It’s that time of year again, the suns out, we’re lathered with sunscreen, craving ice lollies and my 2 year old son has to have liquid salt twice a day. (which is for some reason a nightmare to get hold of from our G.P…but that’s another story)
Children and adults with Cystic Fibrosis require sodium (salt) supplementation in the hot weather due to salt loss. This extra salt can come from eating salty foods like chips with extra salt, sauces, dips and crisps or is often prescribed in the form of sodium tablets or sodium chloride solution.
Joe has to have 1.6ml of Sodium Chloride 30% solution- 5mmol/ml twice a day during the hot weather to prevent excessive salt loss.
So why is this the case?
People with cystic fibrosis inherit a defective gene on chromosome 7 called the CFTR (cystic fibrosis transmembrane conductance regulator). The protein produced by this gene normally helps salt (sodium chloride) move in and out of cells. In Cystic fibrosis the protein doesn’t work correctly, and so that movement is blocked. This is what causes the abnormally thick sticky mucus to be produced on the outside of the cell. This mucus clogs the airways in the lungs, and increases the risk of infection by bacteria and also blocks ducts in the pancreas, so digestive enzymes can’t get into the intestines.
This faulty gene affects the sweat glands as well. Too much salt is lost through sweat, which can disrupt the delicate balance of minerals in the body.
So a person with CF that does any activity that might cause sweating like being in the hot weather or doing exercise will need to replace the salts they lose- more so than people without CF.
So why do we need salt?
So here’s the science bit…
Every person’s body needs salt to maintain blood pressure and for normal muscle function.
Sodium chloride is an electrolyte, which means it has an electrical charge. When dissolved in fluid, salts tend to break apart into ions, creating an electrically-conductive solution (which means a liquid that electricity can pass through.)
Sodium is responsible for controlling the total amount of water in the body. It is also important for regulating blood volume and maintaining muscle and nerve function. Sodium is mostly found in blood, plasma, and lymph fluid. Sodium is one-half of the electrical pump in your cells (Sodium is pumped out of the cells, and potassium is pumped into the cells, creating an electrical charge that leads to the transmission of impulses along nerves. The sodium-potassium pump is also necessary for muscles to contract.) that keeps electrolytes in balance between the inside (intracellular) and outside (extracellular) of your cells. It is a positively charged ion.
Chloride is the major negatively-charged ion in your body and is primarily found in extracellular fluid (outside of cells). It works closely with sodium to maintain proper balance and pressure of the various fluids of the body (blood, inside cells, and the fluid between cells). It is also vitally important for maintaining proper acidity in the body, passively balancing out the positive ions of blood, tissue and organs.

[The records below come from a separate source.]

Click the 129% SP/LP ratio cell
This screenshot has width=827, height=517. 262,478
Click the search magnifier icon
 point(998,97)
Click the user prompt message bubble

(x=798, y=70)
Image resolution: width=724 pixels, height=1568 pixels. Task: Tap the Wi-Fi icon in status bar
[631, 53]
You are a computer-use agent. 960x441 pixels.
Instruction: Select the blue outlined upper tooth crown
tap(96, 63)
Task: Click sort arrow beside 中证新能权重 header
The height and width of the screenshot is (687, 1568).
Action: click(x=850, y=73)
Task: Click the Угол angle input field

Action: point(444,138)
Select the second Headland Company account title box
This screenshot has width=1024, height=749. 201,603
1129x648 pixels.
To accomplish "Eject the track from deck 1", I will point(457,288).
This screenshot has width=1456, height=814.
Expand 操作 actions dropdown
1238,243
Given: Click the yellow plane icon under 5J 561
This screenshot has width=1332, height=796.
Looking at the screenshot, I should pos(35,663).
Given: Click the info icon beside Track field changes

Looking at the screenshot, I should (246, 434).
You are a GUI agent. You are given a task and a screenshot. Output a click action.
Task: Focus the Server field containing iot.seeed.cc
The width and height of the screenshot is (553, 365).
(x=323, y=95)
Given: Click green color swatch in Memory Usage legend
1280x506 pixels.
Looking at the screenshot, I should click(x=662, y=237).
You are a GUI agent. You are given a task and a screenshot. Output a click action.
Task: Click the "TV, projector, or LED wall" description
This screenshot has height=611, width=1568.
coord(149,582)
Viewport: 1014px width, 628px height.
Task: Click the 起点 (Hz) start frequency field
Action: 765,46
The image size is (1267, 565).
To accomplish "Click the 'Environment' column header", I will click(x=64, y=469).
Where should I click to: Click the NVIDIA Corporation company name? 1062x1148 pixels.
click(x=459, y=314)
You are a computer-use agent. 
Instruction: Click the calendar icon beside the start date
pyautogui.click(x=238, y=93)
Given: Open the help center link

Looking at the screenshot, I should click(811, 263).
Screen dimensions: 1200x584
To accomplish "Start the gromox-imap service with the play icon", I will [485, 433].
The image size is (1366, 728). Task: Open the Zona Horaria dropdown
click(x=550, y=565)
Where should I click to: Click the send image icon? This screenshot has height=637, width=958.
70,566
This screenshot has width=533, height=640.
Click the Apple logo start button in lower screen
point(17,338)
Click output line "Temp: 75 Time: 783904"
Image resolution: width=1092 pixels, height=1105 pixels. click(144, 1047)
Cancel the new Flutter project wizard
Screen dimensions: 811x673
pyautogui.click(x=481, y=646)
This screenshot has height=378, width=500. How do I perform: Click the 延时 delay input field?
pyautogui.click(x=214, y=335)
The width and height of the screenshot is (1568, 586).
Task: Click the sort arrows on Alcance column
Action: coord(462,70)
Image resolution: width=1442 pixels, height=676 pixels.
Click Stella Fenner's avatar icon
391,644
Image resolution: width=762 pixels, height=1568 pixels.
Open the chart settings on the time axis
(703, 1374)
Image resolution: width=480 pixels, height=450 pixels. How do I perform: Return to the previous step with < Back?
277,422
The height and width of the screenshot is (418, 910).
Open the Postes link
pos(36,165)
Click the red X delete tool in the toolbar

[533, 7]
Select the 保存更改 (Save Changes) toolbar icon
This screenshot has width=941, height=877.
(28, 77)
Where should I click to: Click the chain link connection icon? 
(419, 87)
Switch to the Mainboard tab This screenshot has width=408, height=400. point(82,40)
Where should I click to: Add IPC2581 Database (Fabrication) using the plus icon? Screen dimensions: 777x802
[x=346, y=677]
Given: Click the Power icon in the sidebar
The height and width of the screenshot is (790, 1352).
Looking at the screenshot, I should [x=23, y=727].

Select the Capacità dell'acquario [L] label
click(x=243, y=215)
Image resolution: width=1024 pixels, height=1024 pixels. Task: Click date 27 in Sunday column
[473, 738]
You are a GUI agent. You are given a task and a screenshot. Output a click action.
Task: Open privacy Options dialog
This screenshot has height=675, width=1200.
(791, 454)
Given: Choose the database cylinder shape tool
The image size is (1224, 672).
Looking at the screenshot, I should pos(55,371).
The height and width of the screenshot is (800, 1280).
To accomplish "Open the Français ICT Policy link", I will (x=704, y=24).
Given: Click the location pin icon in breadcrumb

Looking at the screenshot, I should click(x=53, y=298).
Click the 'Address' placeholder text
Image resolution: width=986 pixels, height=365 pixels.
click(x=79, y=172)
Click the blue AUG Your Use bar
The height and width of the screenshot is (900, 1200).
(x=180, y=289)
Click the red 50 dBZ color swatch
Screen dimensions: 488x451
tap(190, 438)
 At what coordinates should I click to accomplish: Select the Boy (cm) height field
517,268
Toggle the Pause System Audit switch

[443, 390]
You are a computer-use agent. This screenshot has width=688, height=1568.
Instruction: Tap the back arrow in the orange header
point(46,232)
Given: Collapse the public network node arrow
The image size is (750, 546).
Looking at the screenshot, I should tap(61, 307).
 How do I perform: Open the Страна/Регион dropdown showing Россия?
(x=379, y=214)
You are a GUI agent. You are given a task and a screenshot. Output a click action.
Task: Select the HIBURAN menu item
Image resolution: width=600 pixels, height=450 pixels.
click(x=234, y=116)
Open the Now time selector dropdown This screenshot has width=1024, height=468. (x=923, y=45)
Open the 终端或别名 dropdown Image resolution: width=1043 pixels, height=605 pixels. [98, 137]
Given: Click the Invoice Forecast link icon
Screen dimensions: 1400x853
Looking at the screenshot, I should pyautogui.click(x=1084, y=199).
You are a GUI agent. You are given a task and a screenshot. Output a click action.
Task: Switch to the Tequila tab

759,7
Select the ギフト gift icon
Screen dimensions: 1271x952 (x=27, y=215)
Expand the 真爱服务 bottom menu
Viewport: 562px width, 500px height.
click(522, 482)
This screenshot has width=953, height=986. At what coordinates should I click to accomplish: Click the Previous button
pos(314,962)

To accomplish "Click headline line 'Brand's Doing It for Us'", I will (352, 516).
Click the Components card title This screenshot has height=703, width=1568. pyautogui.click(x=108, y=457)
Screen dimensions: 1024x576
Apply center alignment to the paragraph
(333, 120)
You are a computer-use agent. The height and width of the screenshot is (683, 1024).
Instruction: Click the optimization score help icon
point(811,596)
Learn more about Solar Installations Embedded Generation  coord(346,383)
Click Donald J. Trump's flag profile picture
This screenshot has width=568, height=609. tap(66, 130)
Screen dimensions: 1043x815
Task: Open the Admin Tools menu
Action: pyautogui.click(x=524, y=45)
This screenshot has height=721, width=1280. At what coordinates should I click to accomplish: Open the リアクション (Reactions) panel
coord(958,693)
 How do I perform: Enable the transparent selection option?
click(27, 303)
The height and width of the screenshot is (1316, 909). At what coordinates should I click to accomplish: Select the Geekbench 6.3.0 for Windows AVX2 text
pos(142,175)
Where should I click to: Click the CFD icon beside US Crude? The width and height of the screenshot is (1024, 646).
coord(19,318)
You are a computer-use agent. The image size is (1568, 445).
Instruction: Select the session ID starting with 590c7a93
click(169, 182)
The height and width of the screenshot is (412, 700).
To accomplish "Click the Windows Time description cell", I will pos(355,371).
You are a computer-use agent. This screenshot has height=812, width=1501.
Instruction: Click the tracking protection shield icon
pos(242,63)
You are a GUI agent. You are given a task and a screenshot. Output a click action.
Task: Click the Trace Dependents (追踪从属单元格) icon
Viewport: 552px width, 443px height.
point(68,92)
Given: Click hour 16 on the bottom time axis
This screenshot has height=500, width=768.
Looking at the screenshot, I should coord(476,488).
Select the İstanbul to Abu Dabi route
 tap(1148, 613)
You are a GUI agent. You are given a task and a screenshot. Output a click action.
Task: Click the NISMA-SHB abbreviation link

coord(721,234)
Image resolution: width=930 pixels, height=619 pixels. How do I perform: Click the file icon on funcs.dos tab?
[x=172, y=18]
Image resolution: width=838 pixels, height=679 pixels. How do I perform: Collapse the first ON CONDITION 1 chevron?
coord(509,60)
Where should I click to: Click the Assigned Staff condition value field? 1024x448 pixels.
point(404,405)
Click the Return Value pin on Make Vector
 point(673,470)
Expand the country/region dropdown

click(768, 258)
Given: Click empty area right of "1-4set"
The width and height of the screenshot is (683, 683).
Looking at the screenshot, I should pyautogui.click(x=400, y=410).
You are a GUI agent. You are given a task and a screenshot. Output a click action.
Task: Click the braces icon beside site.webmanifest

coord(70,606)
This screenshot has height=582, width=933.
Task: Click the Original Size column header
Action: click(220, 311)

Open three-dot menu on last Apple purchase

So what happens if you have too little salt?
Low levels of salt in the body can cause hyponatraemia- this is where the level of water in your cells becomes abnormally high and the cells start to swell. Symptoms of hyponatraemia include:
Loss of energy and fatigue
Restlessness and irritability
Muscle weakness, spasms or cramps
nausea and vomiting
So, that’s why, in a nutshell, people with Cystic Fibrosis need extra salt!
Remember, you should always check with your CF team before taking prescribed salt tablets/solution or adding excessive amounts of salt to your diet.